La Garenne-Colombes () is a commune in the northwestern suburbs of Paris, France. It is located  from Notre Dame de Paris which is the center of Paris. It is one of the most densely populated municipalities in Europe.

Name
The city used to be part of the neighbouring city of Colombes. At this time, before 1910, it was called "La Garenne de Colombes," which means "Colombes' Garenne." "Garenne" is French for "warren." So the English for "La Garenne-Colombes" could be "Colombes' warren" or "Warren of Colombes"; yet to speakers of all languages the name of the city is officially "La Garenne-Colombes."
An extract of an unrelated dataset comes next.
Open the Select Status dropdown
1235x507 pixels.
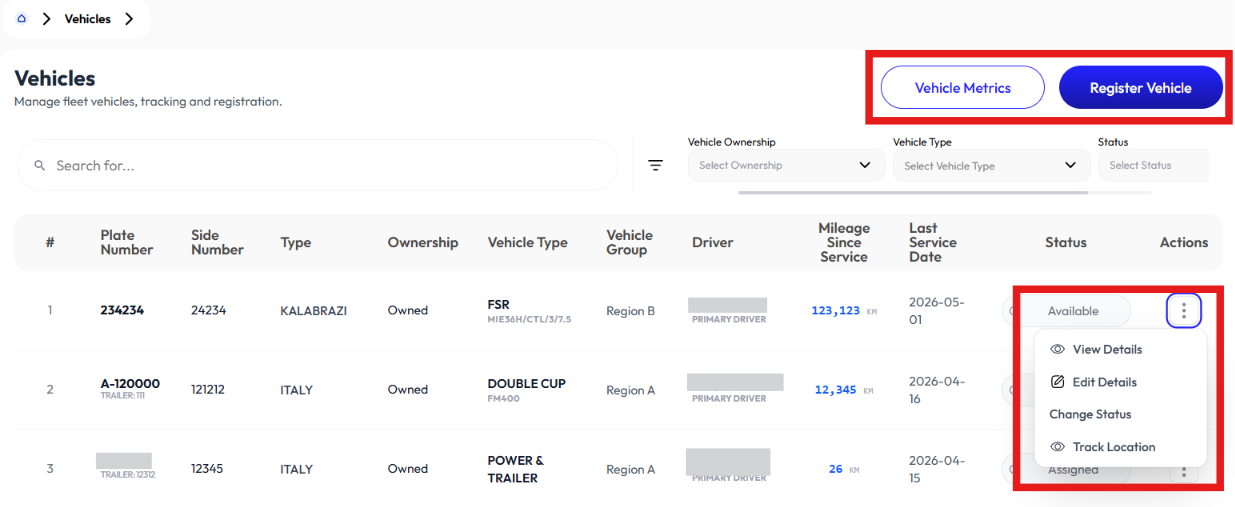click(1153, 166)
The explanation for the city being called "warren" is that it used to be a warren where people would hunt. But this dates back to the French monarchy, in the 18th century and before.

Geography
La Garenne-Colombes is usually simply called "La Garenne", and nicknamed "petit Neuilly".

Surroundings
Four towns surround La Garenne-Colombes: Colombes (North), Bois-Colombes (East), Courbevoie (South) and Nanterre (West). The city is quite small compared with the other cities in the Hauts-de-Seine, it is more or less as small as the first arrondissement of Paris. Very close to La Garenne-Colombes are La Défense and the Île de la Jatte island (Bowl Island).

Transportation
La Garenne-Colombes is served by two stations on the Transilien Paris – Saint-Lazare suburban rail line: La Garenne-Colombes and Les Vallées (this last station is located at the border between the commune of La Garenne-Colombes and the commune of Bois-Colombes, with a postal address in La Garenne-Colombes). The train has been used there since 1837.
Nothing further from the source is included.